We often use `self` types as the return type of a method.

```rbs
class Foo
  def foo: () -> self
end
```

So, the implementation of `foo` might use `self` node to return `self` type.

```rb
class Foo
  def foo
    # @type var foo: _Foo[self]
    foo = ...
    foo.get
  end
end
```

We want the type of `foo.get` to be `self`, not `Foo`, to avoid a type error being detected.

## Shape of `self` types

We also want `self` type if `self` is the type of the shape.

```rb
class Foo
  def foo
    self.itself
  end
end
```

This is a straightforward case, because the type of `self` is `self` itself. Calculate the shape of it, but keep the `self` types in the shape.

```
Shape (self) {
  itself: () -> self
}
```

If `self` is a union type, or something built with a type constructor, the shape calculation gets complicated.

```rbs
class Foo
  def foo: () -> Integer
end

class Bar
  def foo: () -> self
end
```

What is the expected shape of `self` where the type of `self` is `Foo | Bar`?

The shape of a union type is straightforward. It calculates the shape of each type, and then it calculates a union of the shape.

We do the same for the case with `self` types, but it results in slightly incorrect shapes.

```
Shape (Foo) {
  foo: () -> Integer
}

Shape (Bar) {
  foo: () -> self   # self is preserved, because the shape of `self` is being calculated
}

Shape (Foo | Bar) {
  foo: () -> (Integer | self)
}
```

So, the resulting type of `self.foo` where the type of `self` is `Foo | Bar`, would be `Integer | Foo | Bar`. But, actually, it won't be `Foo` because the `self` comes from `Bar`.

This is an incorrect result, but Steep is doing this right now.

## `class` and `instance` types

The shape calculation provides limited support for `class` and `instance` types.

1. `class`/`instance` types from the definition are resolved
2. `class`/`instance` types in generics type arguments of interfaces/instances are preserved
3. Shape of `class`/`instance` types are resolved to configuration's `class_type` and `instance_type`, and the translated types are used to calculate the shape

It's different from `self` types except case #2. The relationship between `self`/`class`/`instance` is not trivial in Ruby. All of them might be resolved to any type, which means calculating one from another of them is simply impossible.

## Public methods, private methods

`Shape` objects have a flag of if the shape is for *public* method calls or *private* method calls. Private method call is a form of `foo()` or `self.foo()` -- when the receiver is omitted or `self`. Public method calls are anything else.

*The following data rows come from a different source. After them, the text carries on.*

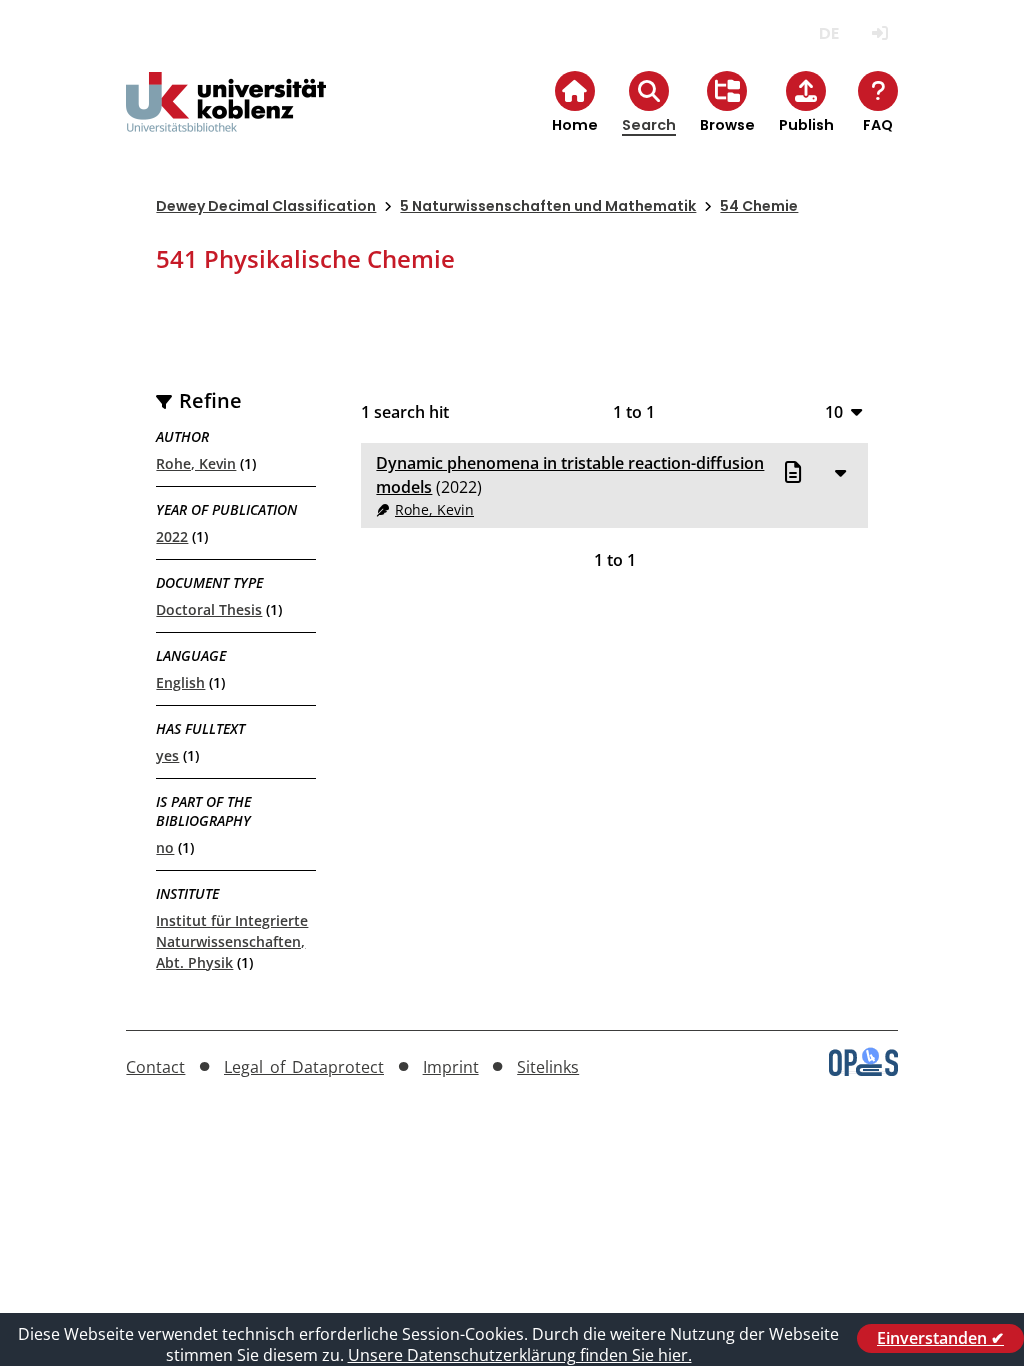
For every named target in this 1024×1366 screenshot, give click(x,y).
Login (880, 33)
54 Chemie (759, 206)
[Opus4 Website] (863, 1070)
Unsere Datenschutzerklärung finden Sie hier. (520, 1355)
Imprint (451, 1067)
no (165, 847)
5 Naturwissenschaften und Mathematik (548, 206)
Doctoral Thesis (209, 609)
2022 (172, 536)
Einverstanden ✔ (940, 1338)
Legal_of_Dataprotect (304, 1067)
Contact (155, 1067)
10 (834, 411)
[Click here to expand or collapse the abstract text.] (841, 472)
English (180, 682)
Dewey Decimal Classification (266, 206)
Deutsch (829, 33)
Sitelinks (548, 1067)
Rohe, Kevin (196, 463)
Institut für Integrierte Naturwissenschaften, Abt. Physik (232, 941)
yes (167, 755)
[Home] (226, 118)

The shape calculation starts with *private methods*, and the `Shape#public_shape` method returns another shape that only has *public* methods.

> Note that the private shape calculation is required even on public method calls. This means a possible chance of future optimizations.

## Lazy method type calculation

We rarely need all of the methods available for an object. If we want to type check a method call, we only need the method type of that method. All other methods can be just ignored.

*Lazy method type calculation* is introduced for that case. Instead of calculating the types of all of the methods, it registers a block that computes the method type.

It is implemented in `Steep::Interface::Shape::Entry` and used to make the shape calculation of a union type faster.